OK, so coming second to NASA isn't exactly bad news. SciTech's managing editor Vicki Hyde tells me there's plenty of cross-over between the two sites as various SciTech family members are also high-ups at the Jet Propulsion Lab, which says a lot.

But I figure if everyone went off to the Webby site and signed up (they take security quite seriously over there) and voted for SciTech they'd be in with a chance.

The site is a "sister site" to the very well known Arts & Letters Daily and although the two are run by different groups, anyone who has seen one will instantly recognise the layout of the other. Arts & Letters is also in the running for a Webby, although it's in the news category and so is up against the likes of the BBC. Give it a vote as well - currently it's behind an Israeli political website as well as the Beeb.

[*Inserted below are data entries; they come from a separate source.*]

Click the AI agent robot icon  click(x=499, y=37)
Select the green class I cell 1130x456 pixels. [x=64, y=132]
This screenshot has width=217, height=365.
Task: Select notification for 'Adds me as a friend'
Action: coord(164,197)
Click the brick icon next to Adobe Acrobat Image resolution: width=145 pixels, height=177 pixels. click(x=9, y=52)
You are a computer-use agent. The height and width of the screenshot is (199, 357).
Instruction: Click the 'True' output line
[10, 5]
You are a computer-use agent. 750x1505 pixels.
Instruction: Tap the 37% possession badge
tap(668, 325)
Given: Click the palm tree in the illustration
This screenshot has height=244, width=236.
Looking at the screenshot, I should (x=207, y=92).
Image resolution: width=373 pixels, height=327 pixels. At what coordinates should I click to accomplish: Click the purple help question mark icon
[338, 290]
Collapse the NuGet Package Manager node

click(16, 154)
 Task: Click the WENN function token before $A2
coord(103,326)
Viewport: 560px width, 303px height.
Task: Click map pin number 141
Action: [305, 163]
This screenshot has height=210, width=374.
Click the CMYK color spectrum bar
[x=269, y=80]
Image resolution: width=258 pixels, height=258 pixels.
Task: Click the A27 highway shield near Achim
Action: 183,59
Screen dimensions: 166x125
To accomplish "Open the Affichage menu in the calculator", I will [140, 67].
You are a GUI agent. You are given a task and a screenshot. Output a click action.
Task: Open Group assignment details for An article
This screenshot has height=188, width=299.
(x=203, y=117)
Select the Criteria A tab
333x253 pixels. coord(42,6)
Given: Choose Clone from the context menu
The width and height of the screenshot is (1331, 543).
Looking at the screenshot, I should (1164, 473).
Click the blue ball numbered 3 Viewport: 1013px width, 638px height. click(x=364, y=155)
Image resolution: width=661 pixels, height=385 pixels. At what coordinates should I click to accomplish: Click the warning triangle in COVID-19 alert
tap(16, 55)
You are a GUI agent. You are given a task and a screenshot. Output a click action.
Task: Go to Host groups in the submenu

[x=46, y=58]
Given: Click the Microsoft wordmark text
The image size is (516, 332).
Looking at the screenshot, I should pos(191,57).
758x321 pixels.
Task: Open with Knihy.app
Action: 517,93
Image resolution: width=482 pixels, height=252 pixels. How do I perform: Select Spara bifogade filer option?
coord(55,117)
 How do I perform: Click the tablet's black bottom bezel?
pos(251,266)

Hyde says the term porthole came from a New York Times review of Arts & Letters and is appropriate for both sites. Rather than trying to be all things to all people (tm), both sites have great depth of vision in their very narrow fields of view, just like a porthole. I never liked the term portal as all they ever seemed to be were unruly websites with no focus. However, Hyde says she will have to put up an explanation on the site to stop all those helpful people emailing her to say she's got it wrong.

The Webby Awards Website

The People's Awards - This is where you register to vote.

Kiwi site wants your vote - IDGNet

SciTech Daily Review

Arts & Letters Daily Wesite

Aardvark - Aardvark endorses the campaign to score a Webby

- Yay. Back to work.

That's right - it's all over red rover. Thanks to Andrea for filling in and thanks to Ella Daisy (currently hanging out in a front pack watching me type this) for so efficiently dealing with those awkward hours between three and four in the morning. How I ever got by at those times without her assistance I'll never know.

And so the FryUp resumes its stately procession through your in-bin. There are more of you now than when I last wrote (six weeks, crikey!), which is lovely to see. Even more read it online at IDGNet and UnlimitedNet and please, feel free to send it on to anyone you want.

The baby photos are just about ready - I have wallet-size for all of you so there's no need to push and shove, just form an orderly queue off to the left there.